Então, para não falar que se trata de velhinhas na porta dos quartéis, eu gostaria de relembrar os cinco crimes que, somados, podem levar Bolsonaro a uma pena de mais de quarenta e seis anos de prisão. São eles: tentativa de abolição violenta do Estado Democrático de Direito – pena de 4 a 8 anos; tentativa de golpe de Estado – pena de 4 a 12 anos; participação em organização criminosa armada – pena de 3 a 8 anos, podendo chegar a 17 anos com as agravantes do uso de arma de fogo e participação de agentes públicos; dano qualificado – pena de 6 meses a 3 anos. Nesse caso, é o dano qualificado ao patrimônio nacional, que está ali, em Brasília, e que foi completamente destruído no último 8 de janeiro. E continua: deterioração do patrimônio tombado – pena de 1 a 3 anos. Então essas penas, somadas, são as razões pelas quais o Bolsonaro foi acusado e está sendo julgado. Aliás, tenho bastante convicção de que ele será condenado na sexta-feira, dia 12.

Acho importante lembrar que esse julgamento tem uma importância histórica para o Brasil. Durante muito tempo, a gente viu o sistema penal brasileiro funcionar apenas para uma camada da população, deixando livres aqueles que, de fato, promovem mortes, ascensão do crime organizado, lavagem de dinheiro, narcotráfico. Eu não posso deixar de relembrar a recente investigação da Polícia Federal, que mostra toda a fake news gerada em cima da pretensa taxação do Pix, o Pix que agora está sendo atacado pelo Trump, mas que, lá atrás, ia ser taxado, segundo eles, pelo presidente Lula.

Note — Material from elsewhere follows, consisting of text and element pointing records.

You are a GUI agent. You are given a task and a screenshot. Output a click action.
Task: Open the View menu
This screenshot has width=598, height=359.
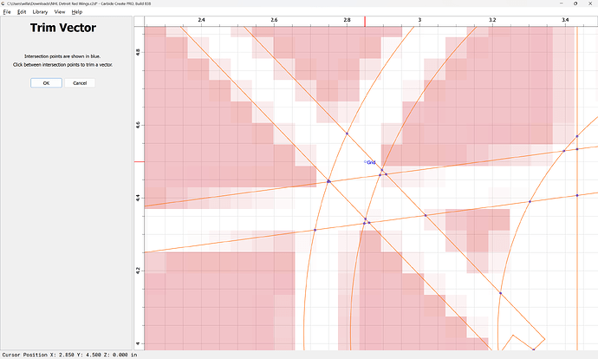pos(60,12)
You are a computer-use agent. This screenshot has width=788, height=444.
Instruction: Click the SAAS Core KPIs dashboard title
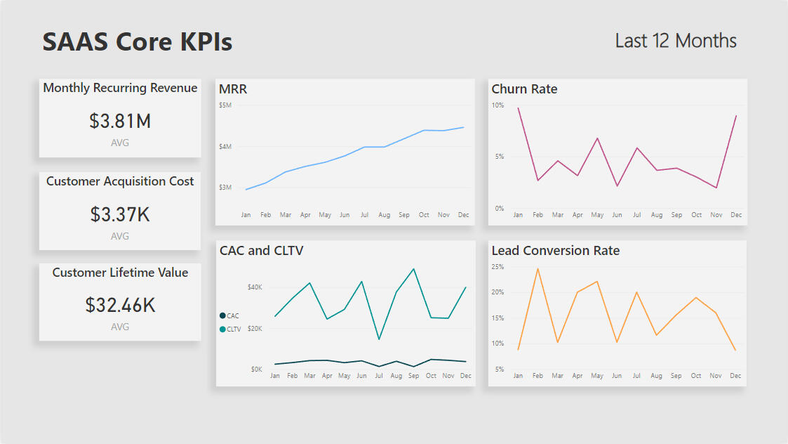(138, 42)
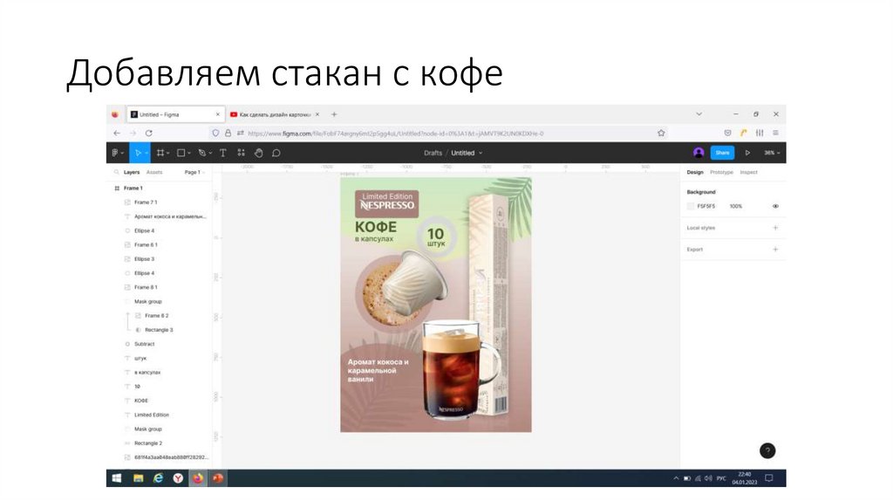Select the Limited Edition layer
Image resolution: width=893 pixels, height=501 pixels.
(x=152, y=415)
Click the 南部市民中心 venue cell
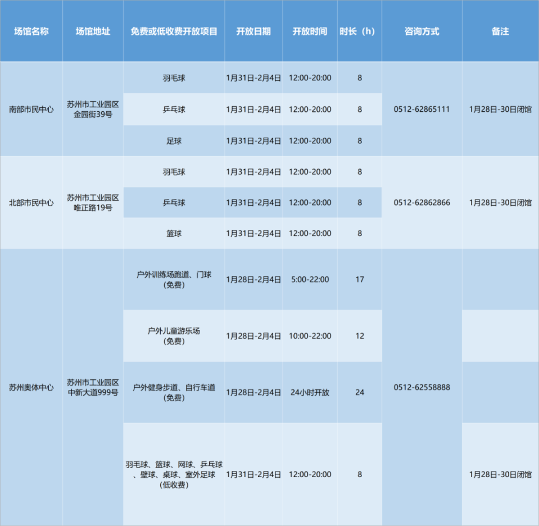539x526 pixels. click(x=31, y=109)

Toda essa discussão impediu que mecanismos de transparência incidissem sobre o Pix, facilitando a lavagem de dinheiro do PCC, que também é envolvido com postos de gasolina pelo Brasil, não apenas com pequenos postos de gasolina, mas com grandes postos de gasolina que adulteram combustíveis e que participam de um esquema de lavagem de dinheiro com o crime organizado. Esse crime organizado, hoje, é um dos grandes responsáveis, segundo o Atlas da Violência, pelo aumento dos homicídios no Brasil e em Minas Gerais.

Nós vemos que hoje, no nosso estado, que antes tinha uma associação um pouco mais fluida com o crime organizado, com o Comando Vermelho e com o PCC, os estudos já mostram que grande parte das pessoas estão associadas ao crime organizado. E aí, gente, há muitos indícios de vinculação da família do deputado federal Nikolas Ferreira com esse crime organizado. Será coincidência que atacar a regulamentação da transparência do Pix, o que facilitou o crime organizado, seja mera coincidência, Betão? Eu tenho dúvidas. Eu tenho sérias dúvidas.

É por procedimentos como esses, que precisam avançar, que nós lutamos. Nós só vamos combater a verdadeira criminalidade no Brasil quando, de fato, chegarmos até quem financia esse crime: os colarinhos-brancos, que, muitas vezes, são deputados e estão lá em Brasília; os juízes, promotores e auditores fiscais que facilitam esses esquemas e tantos outros; os super-ricos que precisam ser não apenas taxados, mas também precisam responder pelos crimes que cometem.

Um ex-presidente da República no banco dos réus e uma série de militares no banco dos réus é um fato que está dizendo para o Brasil que o primeiro escalão não é intocável, que a Justiça não vai seguir só amordaçando aquela população mais pobre, e isso tem uma importância histórica que eu gostaria de destacar. Hoje é um dia importante para a democracia brasileira. É uma terça-feira, como eu disse, com sabor de sexta, que prenuncia a sexta do dia 12, que vai ser uma grande festa da democracia. Podem esperar, o Brasil vai parar de alegria. Betão, com a palavra.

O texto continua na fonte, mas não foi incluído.